The U.S. Department of Education supports the efforts of Arizona State University, the University of Massachusetts-Amherst and the University of Illinois at Chicago.

 Project title 
Preparing scholars with expertise to advance juvenile justice in special education

 Official grant name 

Preparing Leaders on Education, Disability and Juvenile Justice

 Award amount 
$3,750,000

 Grant effective dates 
November 1, 2021October 31, 2026

 Principal investigator(s) 
Sarup Mathur

 Direct sponsor 
U.S. Department of Education



The challenge

There is a chronic shortage of scholars with the necessary expertise to lead fundamental change within the juvenile justice educational system. Nationwide, there is a critical need to recruit and prepare college and university professors to fill the positions of an estimated 55% of faculty who have either considered changing careers or retiring early as a result of the pandemic. There is an even greater need to address the shortage of special education teachers and researchers with expertise working with students with special needs in juvenile justice settings.  The prevalence of students with disabilities in juvenile justice systems is more than four times the rate in typical school populations. Many students in this vulnerable population are living in poverty, academically far below grade level, dropped out of school or are at-risk for leaving school before graduating, are homeless, in foster care or living in another non-traditional setting such as a group home or residential treatment program. Additionally, many students with disabilities in the juvenile justice system are English language learners.  Special education educators are not sufficiently prepared to address the characteristics and complexities related to serving students with disabilities in the juvenile justice system and need explicit training to effectively identify and implement evidence-based practices with fidelity.  It’s estimated that each existing special education doctoral program must graduate 7.5 scholars per year in order to meet the current demand in special education. The high turnover rate in special education juvenile justice settings jeopardizes the field’s capacity to provide systemic leadership; support and retain qualified special education teachers; and conduct rigorous and robust research to address the needs of students with disabilities in the juvenile justice system.  With limited skilled professors who can prepare educational professionals in prevention models to work effectively at schools, the juvenile justice system becomes the default system for high-needs students with disabilities.



The approach

In partnership with the University of Massachusetts-Amherst and the University of Illinois at Chicago, ASU’s Mary Lou Fulton Teachers College will prepare nine faculty members in special education with an emphasis on students served in juvenile justice settings. The project, Preparing Leaders on Education, Disability and Juvenile Justice (PLEDJJ), will meet the intensive academic, behavioral, social, mental health and trauma-related needs of students with disabilities in the juvenile justice system. 

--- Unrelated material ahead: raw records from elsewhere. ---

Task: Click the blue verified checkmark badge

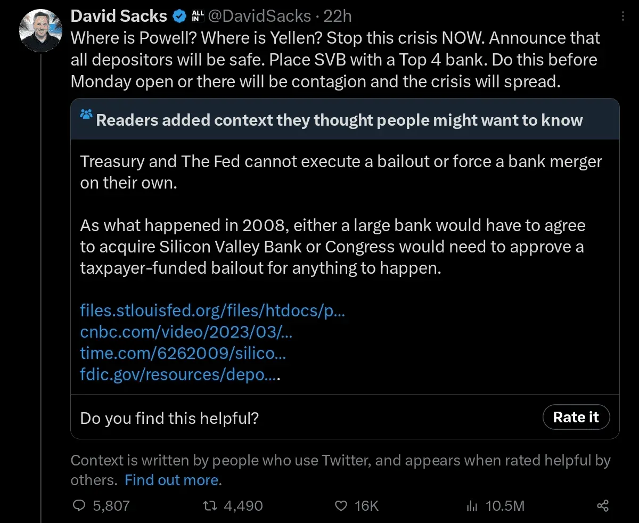Action: click(179, 17)
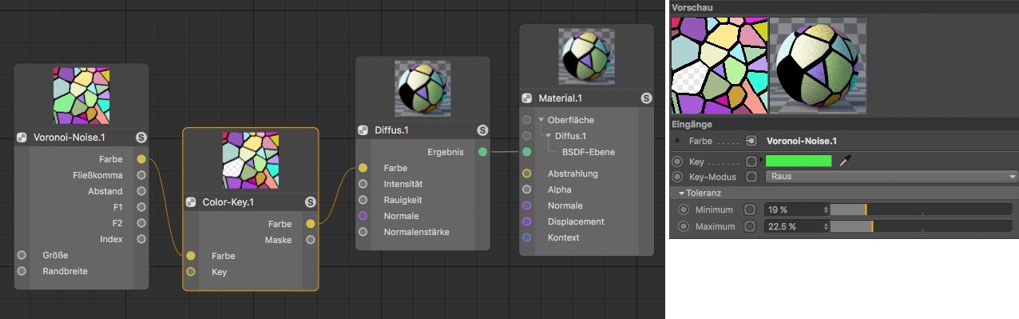
Task: Collapse the Toleranz section
Action: 681,193
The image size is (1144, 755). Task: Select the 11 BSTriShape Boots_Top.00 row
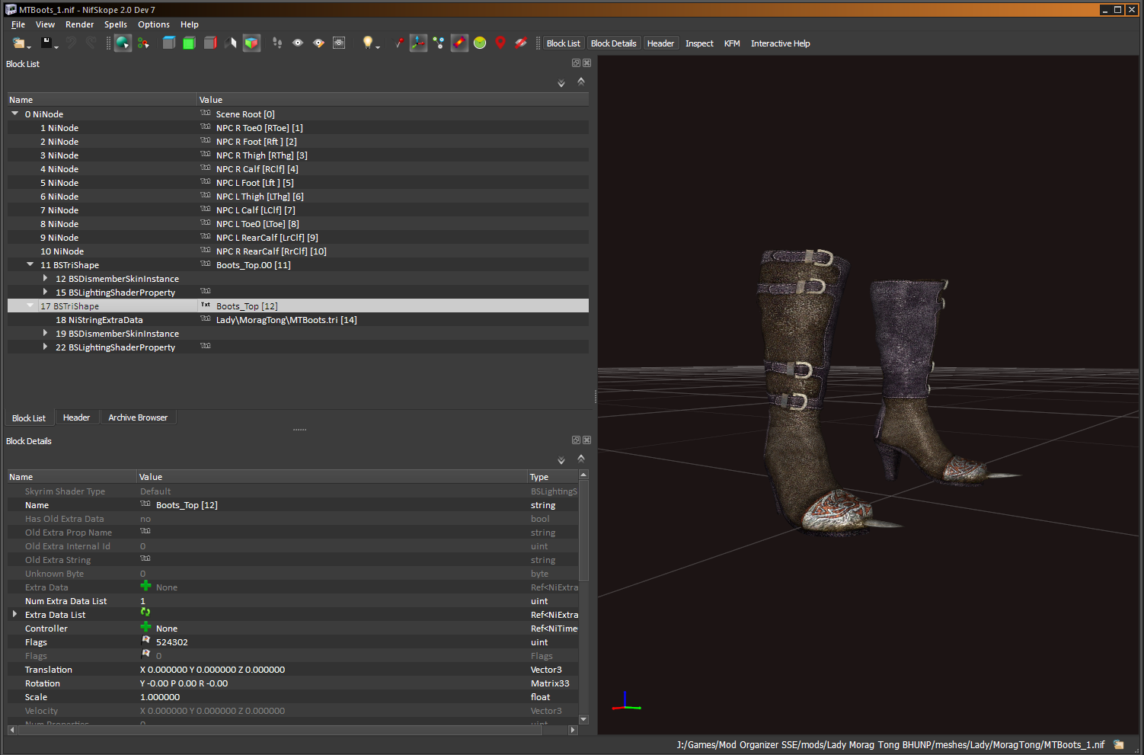(298, 264)
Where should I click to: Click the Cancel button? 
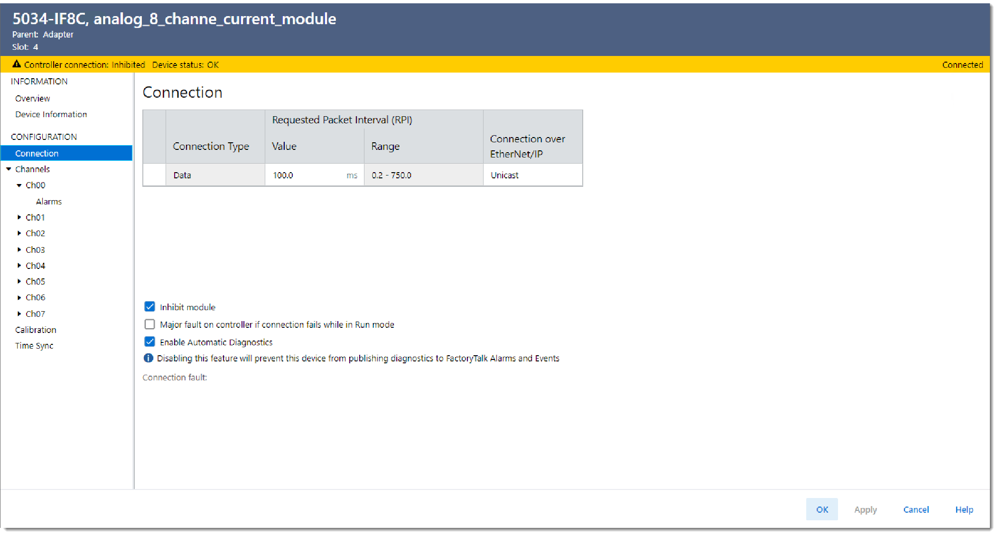point(915,509)
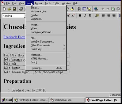Toggle Italic formatting

click(85, 16)
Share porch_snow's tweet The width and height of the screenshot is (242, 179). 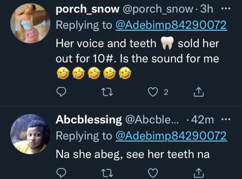tap(199, 92)
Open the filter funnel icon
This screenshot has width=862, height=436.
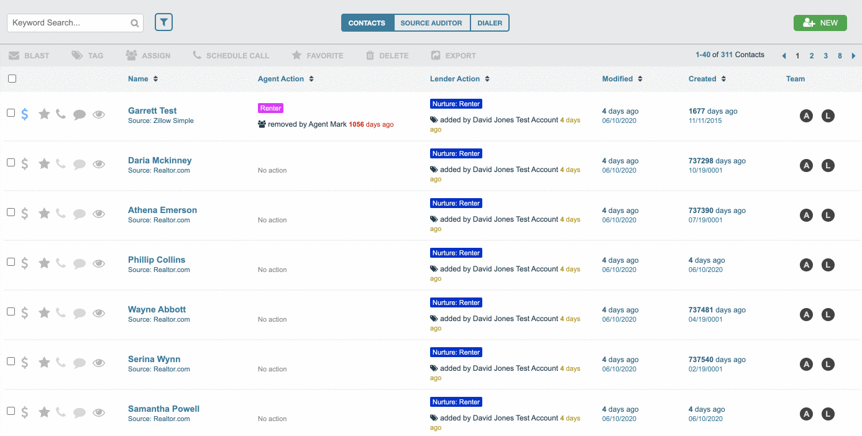click(x=163, y=22)
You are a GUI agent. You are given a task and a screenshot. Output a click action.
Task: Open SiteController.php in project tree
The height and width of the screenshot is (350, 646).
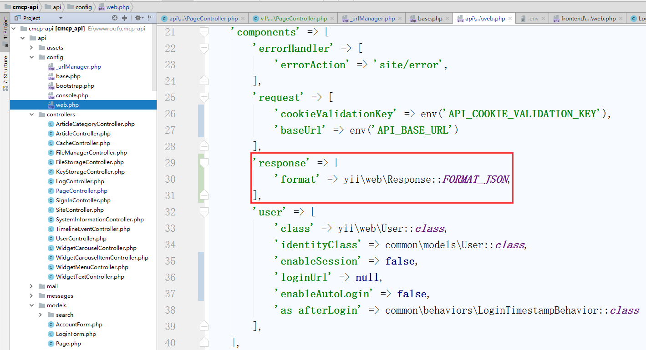[x=79, y=210]
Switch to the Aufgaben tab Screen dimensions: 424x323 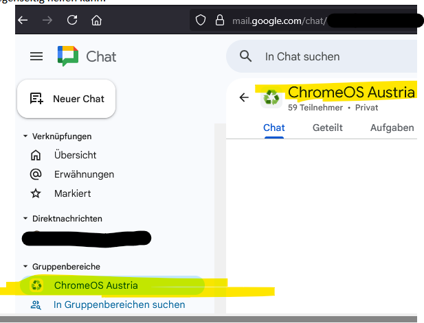(392, 128)
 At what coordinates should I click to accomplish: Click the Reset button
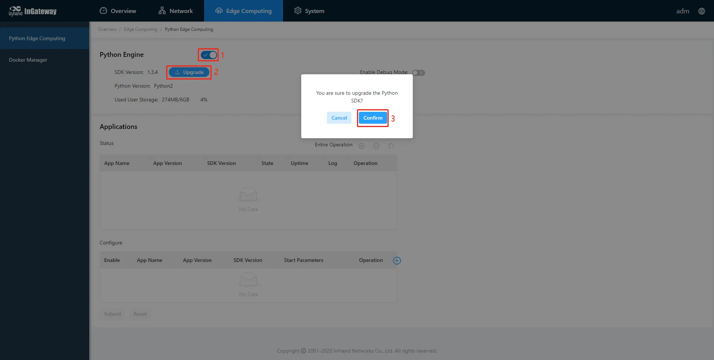(x=140, y=314)
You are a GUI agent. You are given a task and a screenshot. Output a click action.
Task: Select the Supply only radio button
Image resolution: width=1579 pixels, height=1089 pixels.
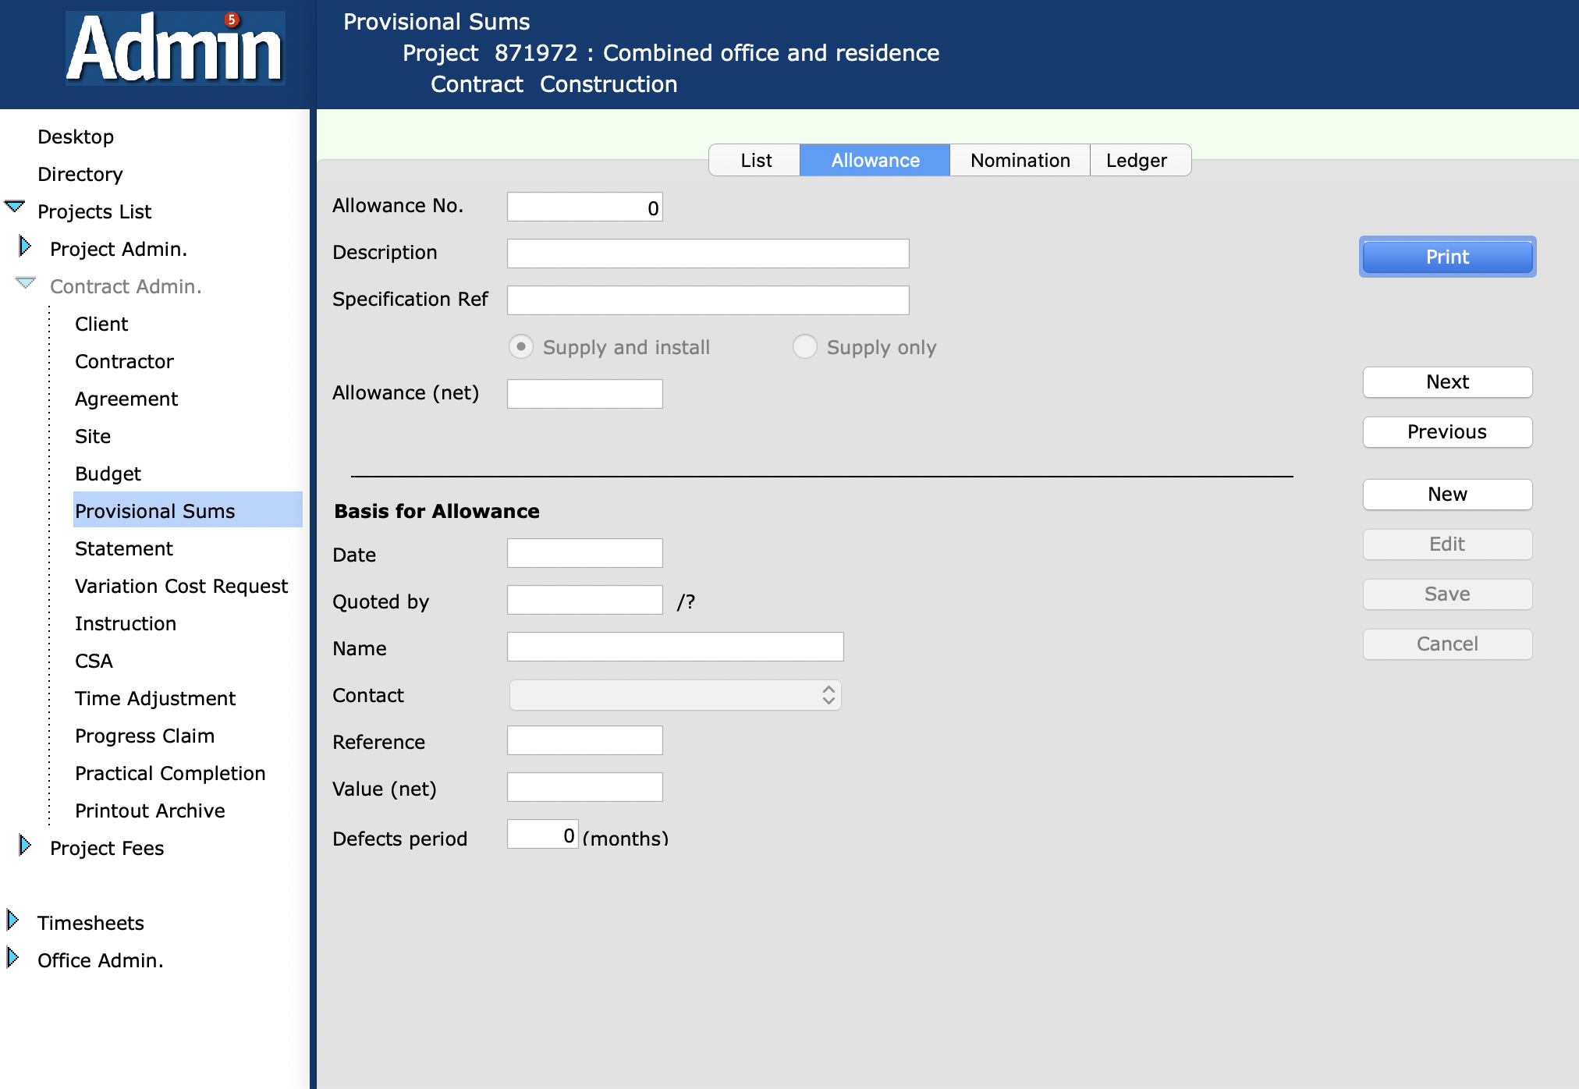point(804,346)
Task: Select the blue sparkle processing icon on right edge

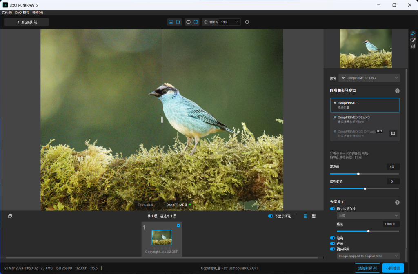Action: point(413,33)
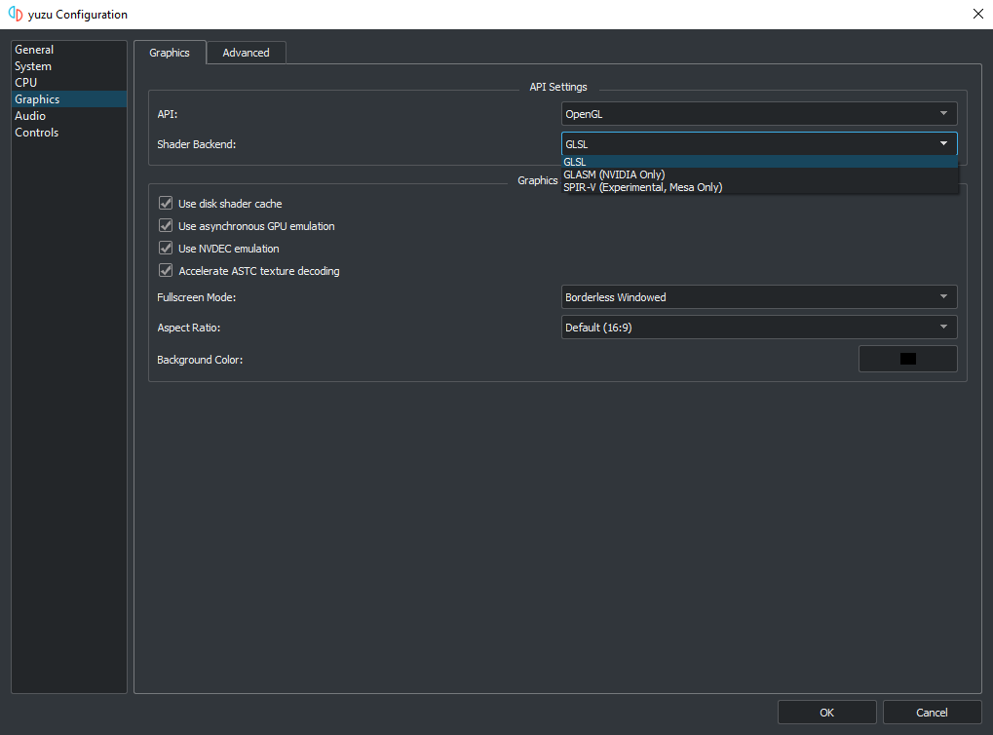
Task: Click the Cancel button
Action: pos(932,713)
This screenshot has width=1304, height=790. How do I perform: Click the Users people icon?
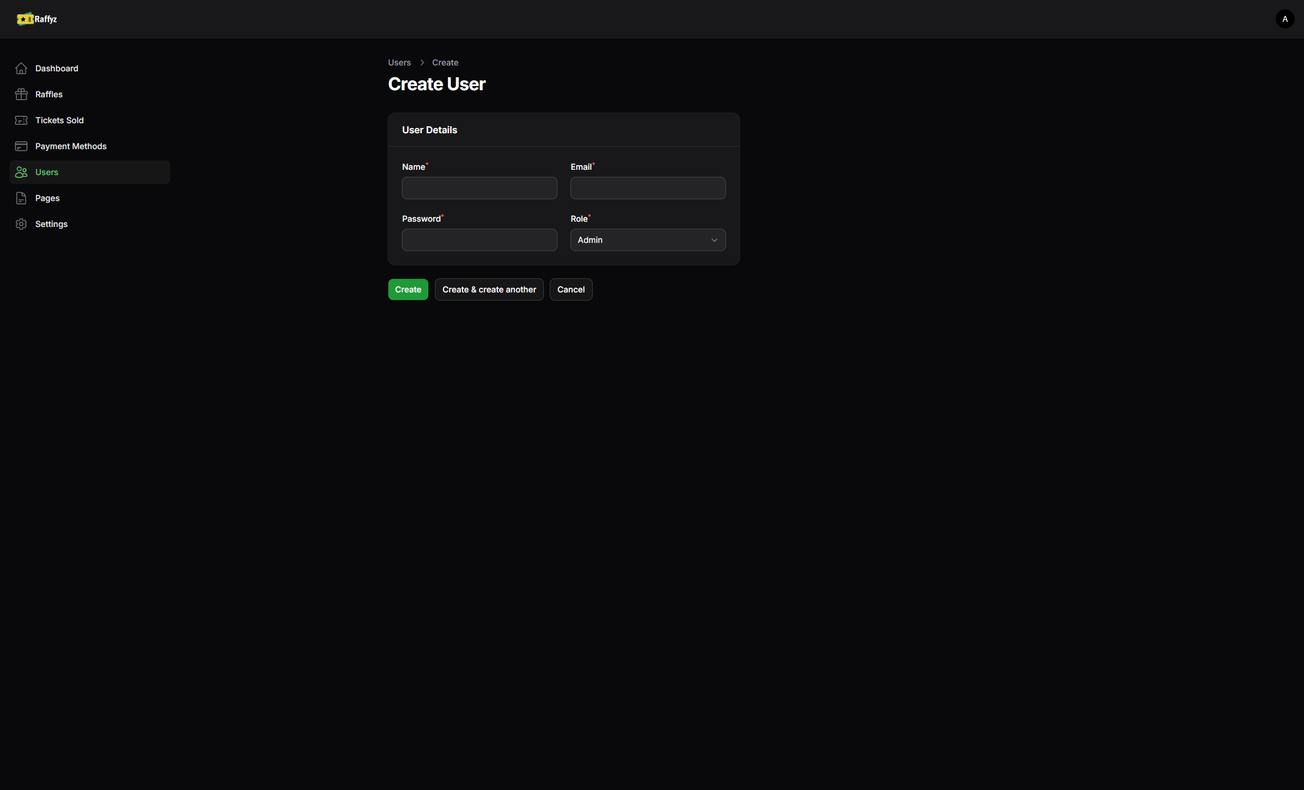pyautogui.click(x=21, y=172)
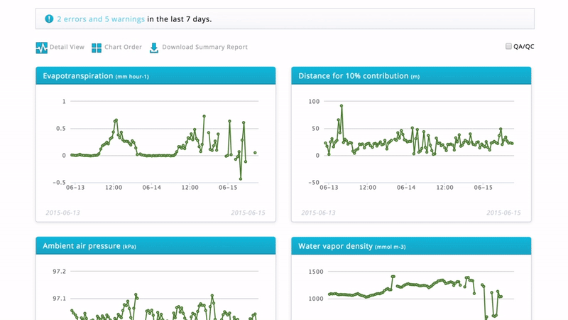Image resolution: width=568 pixels, height=320 pixels.
Task: Click the Download Summary Report arrow icon
Action: 154,48
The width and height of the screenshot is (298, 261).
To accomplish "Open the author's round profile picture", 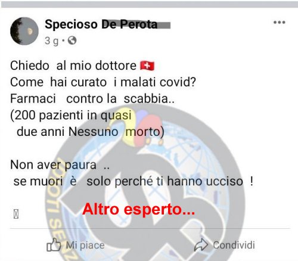I will click(24, 31).
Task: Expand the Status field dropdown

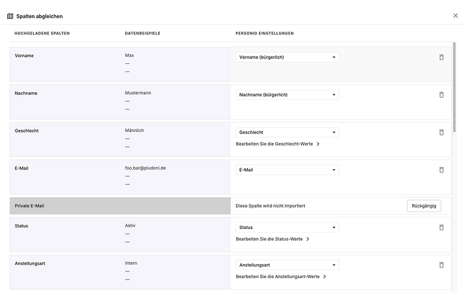Action: [x=287, y=228]
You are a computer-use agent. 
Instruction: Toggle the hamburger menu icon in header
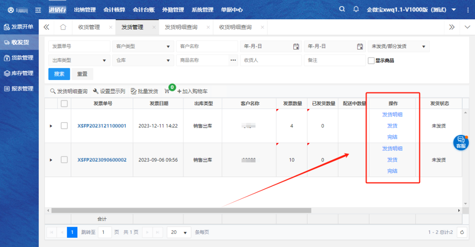(38, 10)
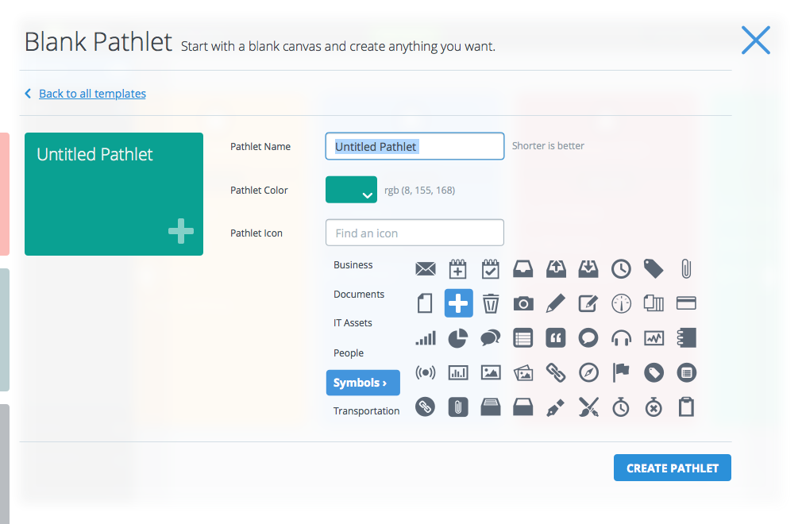The height and width of the screenshot is (524, 802).
Task: Switch to the Transportation icon category
Action: [366, 410]
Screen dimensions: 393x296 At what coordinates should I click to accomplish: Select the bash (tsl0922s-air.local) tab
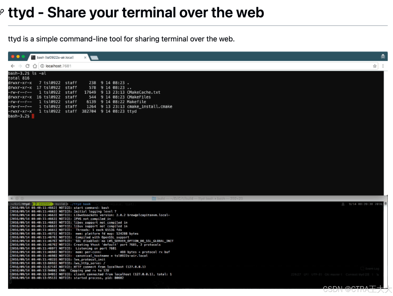pyautogui.click(x=55, y=57)
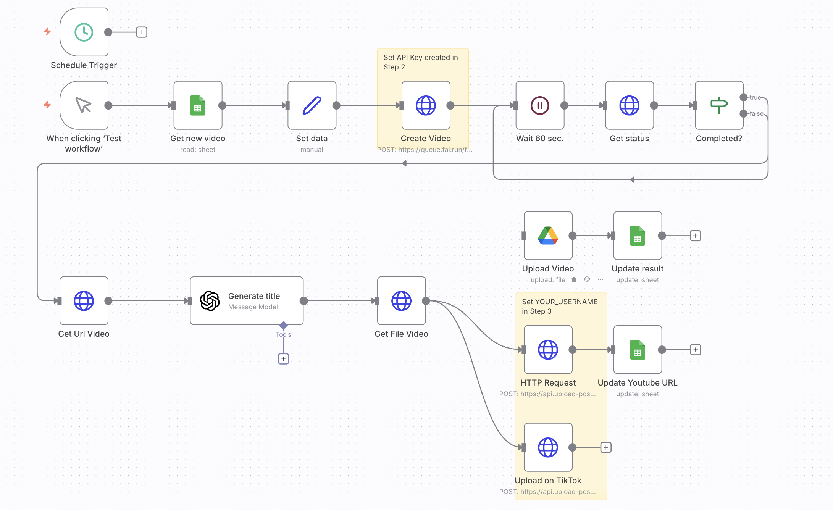The height and width of the screenshot is (510, 833).
Task: Open the Set data pencil node
Action: pyautogui.click(x=312, y=105)
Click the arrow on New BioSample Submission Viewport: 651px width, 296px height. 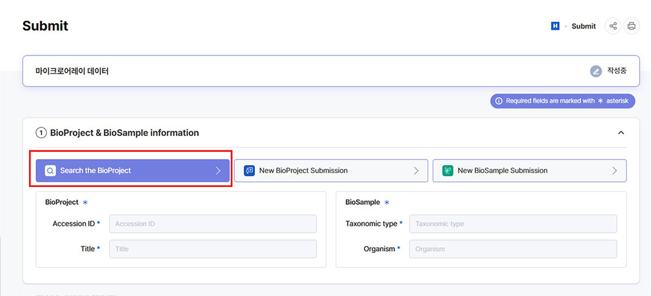coord(614,171)
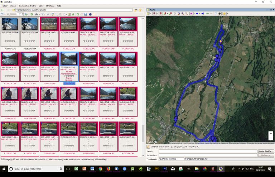The height and width of the screenshot is (177, 275).
Task: Click the Coordonnées input field
Action: click(171, 159)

PLEDJJ will leverage the expertise of faculty across partnering universities — each with active research agendas on juvenile justice special education and teacher education research — to prepare highly specialized leaders whose work will transform the future of juvenile justice special education.

Through established relationships with local juvenile justice systems, and national research and policy organizations, this cohort-based, tri-institutional project will prepare highly effective higher education faculty in special education with theoretical, practical and research experience in juvenile justice special education. 

PLEDJJ scholars will participate in biweekly seminars, cross-partner research and training experiences, and an annual engagement in planning and running a juvenile justice strand at a premiere national special education conference. PLEDJJ scholars will have opportunities to engage in research internships and practice internships in juvenile corrections facilities, adult corrections settings, juvenile probation settings, behavioral health settings and residential treatment centers. They will also have the opportunity to participate in a cross-university research exchange to gain practical experience in research implementation and management.

A major emphasis of PLEDJJ is to prepare scholars to secure a faculty position in a higher education institution. In years four and five, scholars will participate in 10 biweekly seminars focused on the job search process and five-year career planning.  



Findings & impact

Each university has extended offers to three candidates and are awaiting acceptance.